Re: Slow insert rate in mysql innodb
Posted by:
Rick James
Date: January 30, 2014 08:31PM
> Do you mean to say in standalone mysql we can insert only 100 records per second with my configurations?
Maybe. It depends on the indexes, disk subsystem, etc.
Why is there 82GB of free space in the table? Or is in ibdata1? Are you using innodb_file_per_table = ON? If not, you should be.
Only 2 partitions??? Please explain the logic.
> `suppression_flag` int(1) DEFAULT NULL,
> `notification_type` int(38) DEFAULT NULL,
INT is always 4 bytes. INT SIGNED (the default) has a range of +/- 2 billion. INT UNSIGNED has a range of 0 to 4 billion. A flag does not need billions of options. Consider using TINYINT UNSIGNED. The (38) means nothing.
> >>Will store 10 days before drop, yes, will drop the partition.

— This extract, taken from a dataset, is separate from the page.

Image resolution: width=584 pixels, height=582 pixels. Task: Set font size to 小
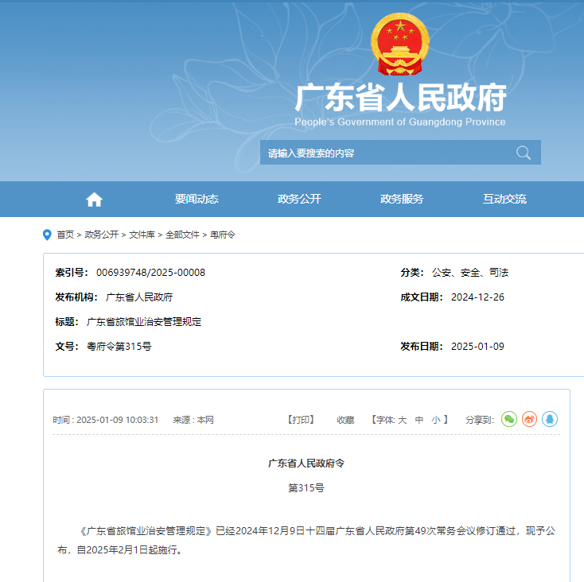[435, 420]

I would expect 12 PARTITIONs, DROP one each day, plus REORGANIZE PARTITION to turn the future partition (normally empty) into tomorrow plus a new future.
> KEY `sys_msg_supp_flag_index` (`suppression_flag`),
It is almost always useless to index a flag.
You have no PRIMARY KEY -- Is there some column (or combination of columns) that provides a 'natural' PK? (It must be UNIQUE.) If so, add that. (And remove any secondary KEY that is then redundant.) It really, really, looks like `id` is such a key.
How random are these?
> KEY `sys_supp_notification_index` (`notification_type`),
> KEY `sys_host_index` (`host`),
They could be slowing you down.
Let's see the SELECTs you use on the table. We may be able to recommend different INDEXes, especially including a 'compound' index to speed up both the SELECTs and the INSERTs.